TO DO: Pick out every line in the records below that contains the word "should", and copy each of those lines unchanged.

MATERIAL TO PROCESS:
- - -
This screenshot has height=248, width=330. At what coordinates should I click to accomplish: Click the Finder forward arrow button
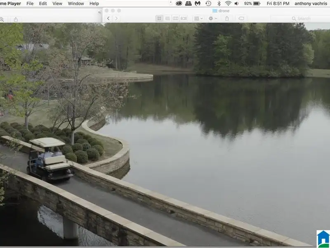pyautogui.click(x=116, y=19)
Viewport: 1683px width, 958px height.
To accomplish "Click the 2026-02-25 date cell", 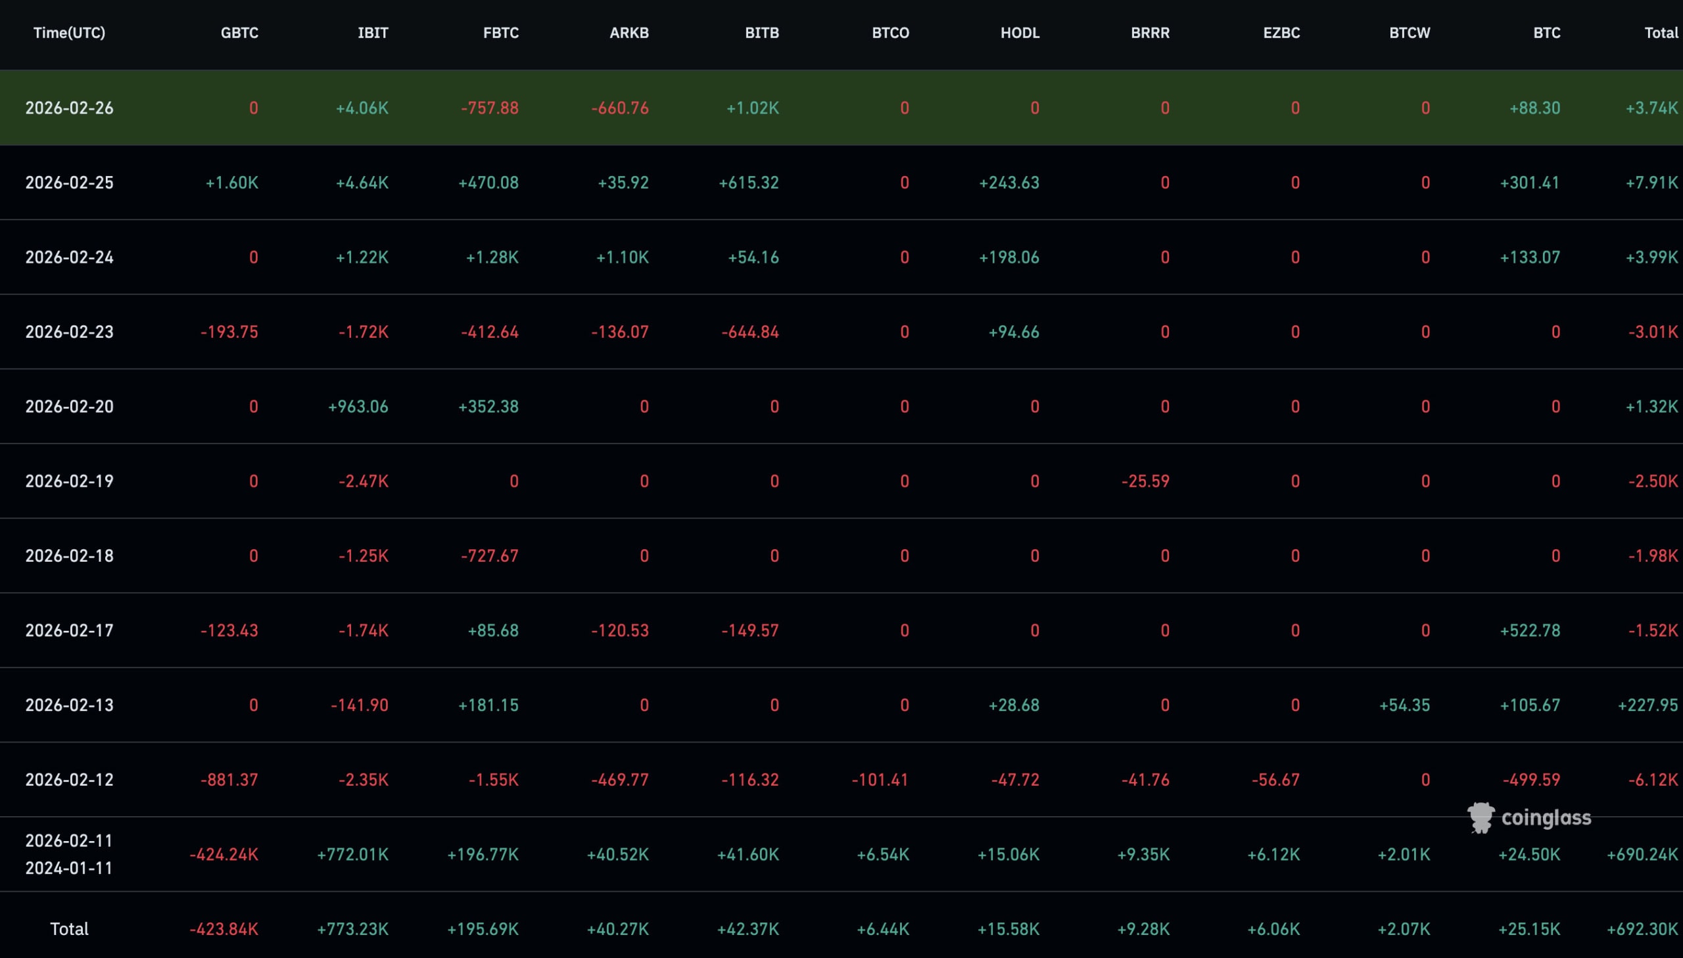I will pos(69,182).
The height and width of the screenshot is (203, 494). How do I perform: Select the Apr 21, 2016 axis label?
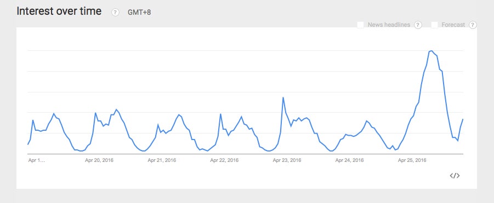pyautogui.click(x=162, y=160)
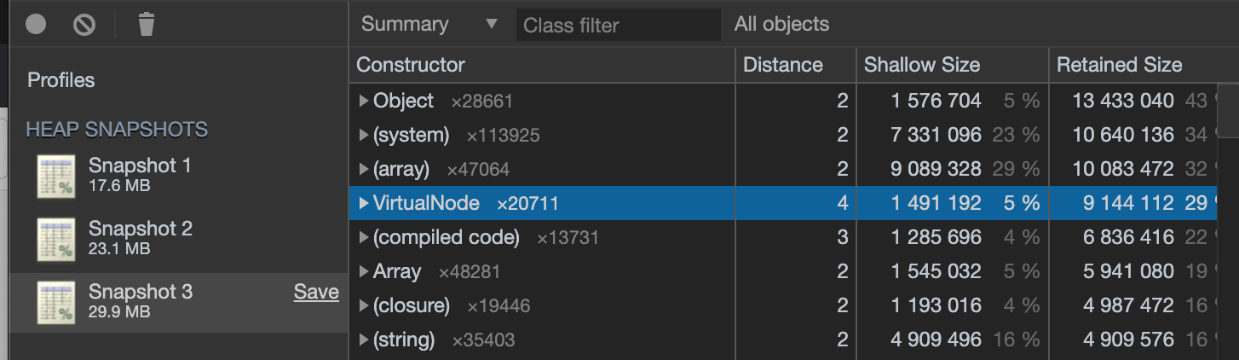Expand the (string) constructor row

364,340
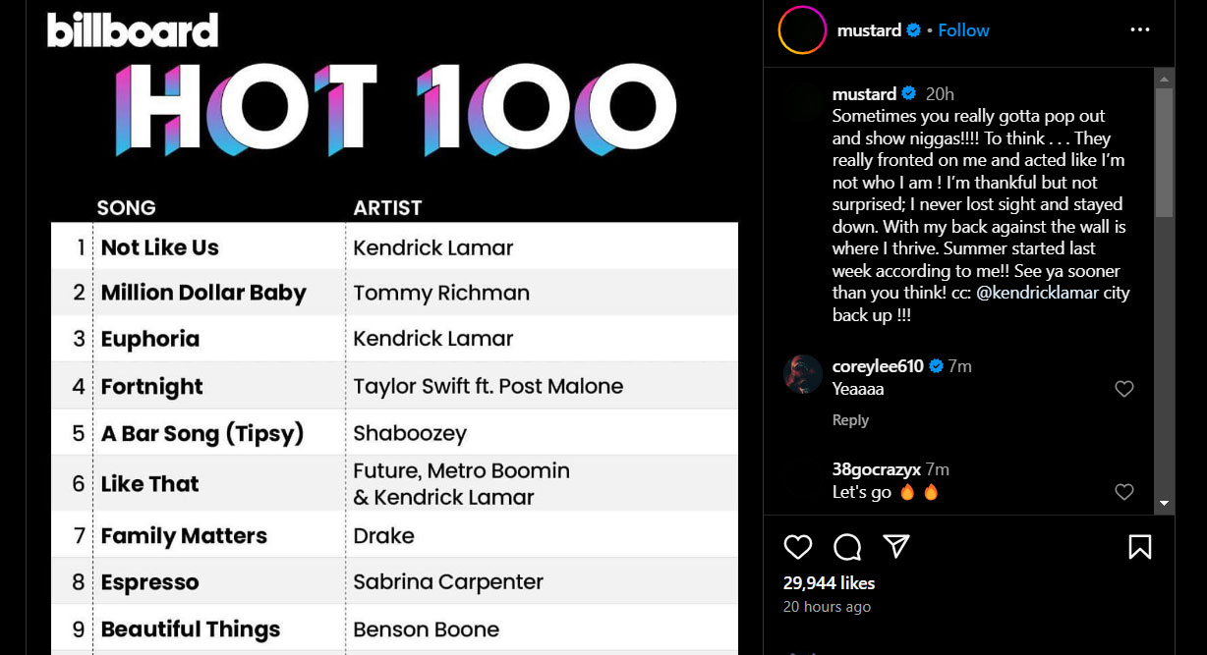The height and width of the screenshot is (655, 1207).
Task: Like 38gocrazyx's comment
Action: 1124,492
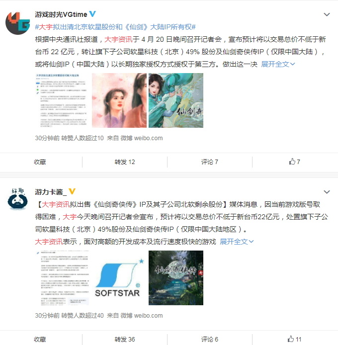Open the second post's options chevron menu
The height and width of the screenshot is (345, 338).
pyautogui.click(x=327, y=192)
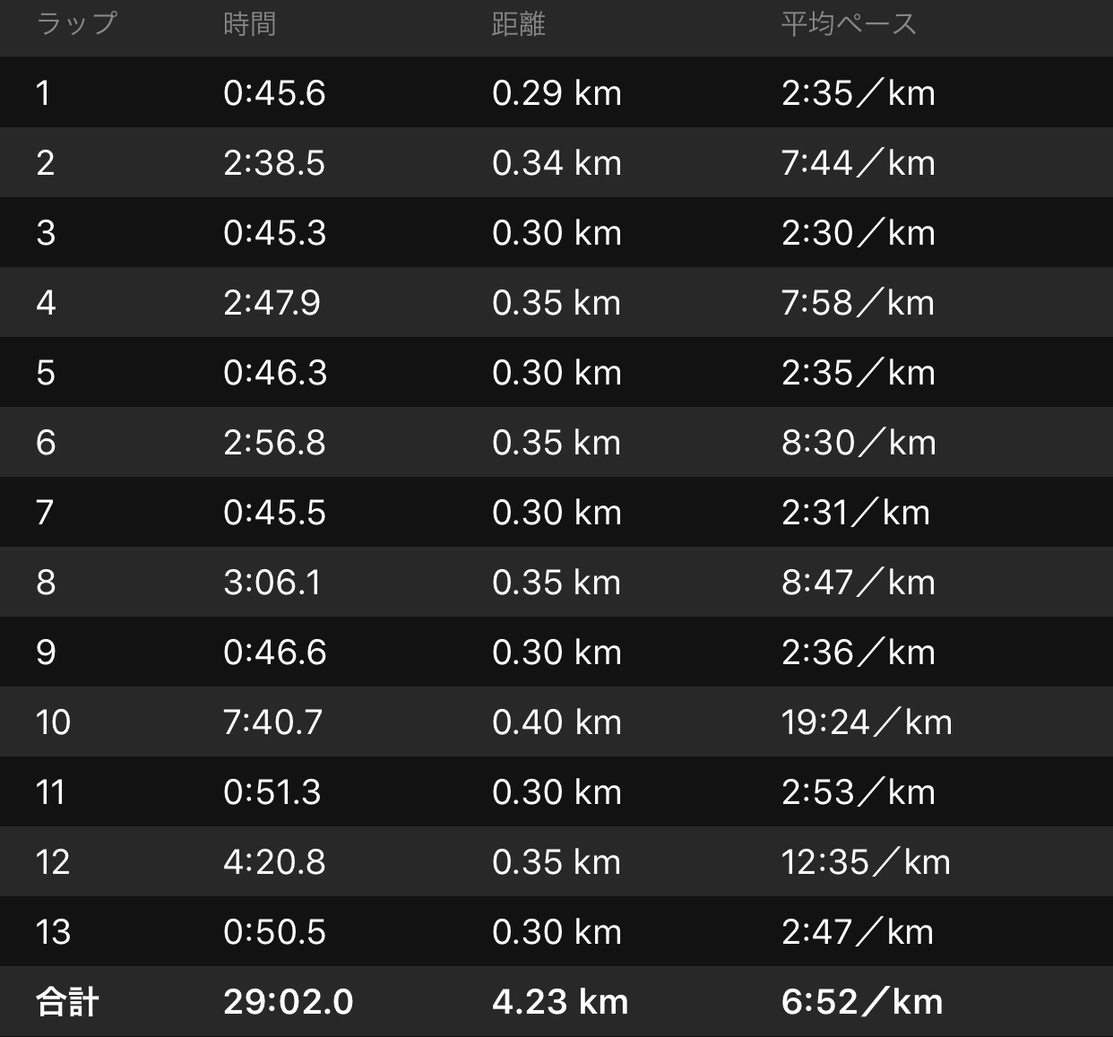Click lap 3 distance 0.30 km
Viewport: 1113px width, 1037px height.
tap(556, 233)
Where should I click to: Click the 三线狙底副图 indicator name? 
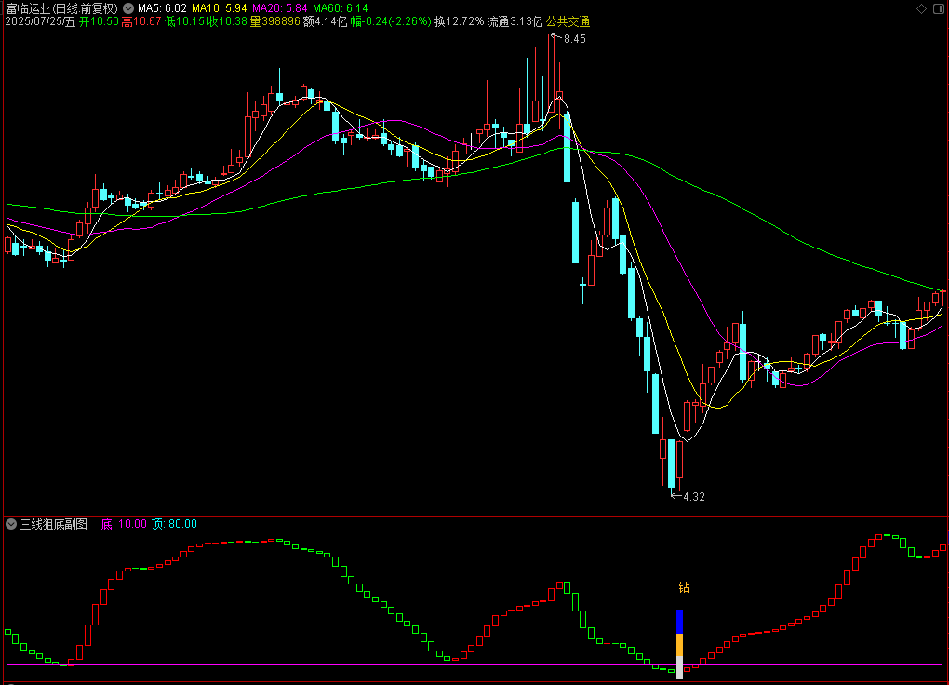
- - -
TASK ANSWER:
This screenshot has height=248, width=330. At what coordinates should I click to accomplish: Click the Finder forward arrow button
Where should I click to: Click the 三线狙底副图 indicator name? 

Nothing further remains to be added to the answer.